### EXERCISE DATA

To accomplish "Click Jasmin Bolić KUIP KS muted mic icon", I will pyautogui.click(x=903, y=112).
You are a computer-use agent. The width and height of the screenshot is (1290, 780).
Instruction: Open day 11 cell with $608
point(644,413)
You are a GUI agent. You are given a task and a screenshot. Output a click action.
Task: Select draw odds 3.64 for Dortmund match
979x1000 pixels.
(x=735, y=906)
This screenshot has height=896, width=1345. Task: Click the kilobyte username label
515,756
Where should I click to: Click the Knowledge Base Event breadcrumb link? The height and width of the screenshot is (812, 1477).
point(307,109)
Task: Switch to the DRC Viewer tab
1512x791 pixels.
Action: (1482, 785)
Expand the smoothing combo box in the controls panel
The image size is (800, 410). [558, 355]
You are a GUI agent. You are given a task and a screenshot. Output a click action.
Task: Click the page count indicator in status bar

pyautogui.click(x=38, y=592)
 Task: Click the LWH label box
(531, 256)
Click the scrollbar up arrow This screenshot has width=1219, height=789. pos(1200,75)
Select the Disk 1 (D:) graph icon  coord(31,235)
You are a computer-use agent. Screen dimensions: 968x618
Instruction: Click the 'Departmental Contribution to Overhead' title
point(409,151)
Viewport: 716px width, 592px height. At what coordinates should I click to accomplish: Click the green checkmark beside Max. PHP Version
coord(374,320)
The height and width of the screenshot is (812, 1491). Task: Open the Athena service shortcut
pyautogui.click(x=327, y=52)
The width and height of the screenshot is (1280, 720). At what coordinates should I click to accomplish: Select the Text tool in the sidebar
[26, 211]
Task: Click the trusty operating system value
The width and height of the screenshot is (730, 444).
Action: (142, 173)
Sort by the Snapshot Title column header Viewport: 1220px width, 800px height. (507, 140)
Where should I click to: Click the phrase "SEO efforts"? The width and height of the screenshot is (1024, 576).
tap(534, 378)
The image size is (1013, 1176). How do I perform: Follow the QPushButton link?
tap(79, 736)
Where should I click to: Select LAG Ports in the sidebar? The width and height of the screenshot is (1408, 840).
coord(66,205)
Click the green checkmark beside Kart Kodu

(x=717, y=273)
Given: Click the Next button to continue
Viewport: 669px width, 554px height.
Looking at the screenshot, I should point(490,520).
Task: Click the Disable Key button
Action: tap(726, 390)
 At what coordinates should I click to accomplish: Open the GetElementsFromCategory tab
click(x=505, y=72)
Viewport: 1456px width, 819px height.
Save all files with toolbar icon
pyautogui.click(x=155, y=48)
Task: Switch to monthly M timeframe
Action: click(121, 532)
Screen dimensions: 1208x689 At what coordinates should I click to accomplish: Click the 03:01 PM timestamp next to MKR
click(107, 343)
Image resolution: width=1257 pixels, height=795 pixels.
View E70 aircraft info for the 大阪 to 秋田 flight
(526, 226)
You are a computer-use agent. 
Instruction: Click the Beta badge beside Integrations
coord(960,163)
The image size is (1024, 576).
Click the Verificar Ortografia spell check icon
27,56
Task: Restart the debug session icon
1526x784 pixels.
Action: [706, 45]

### WORK TO DO
Rewrite the material from the line containing "The image size is (1024, 576)." through the end of the records, swapping "debug session" for "debugging session" and leaving everything else as it stands.

### SOLUTION FOR THIS EXERCISE
The image size is (1024, 576).
Click the Verificar Ortografia spell check icon
27,56
Task: Restart the debugging session icon
1526x784 pixels.
Action: [706, 45]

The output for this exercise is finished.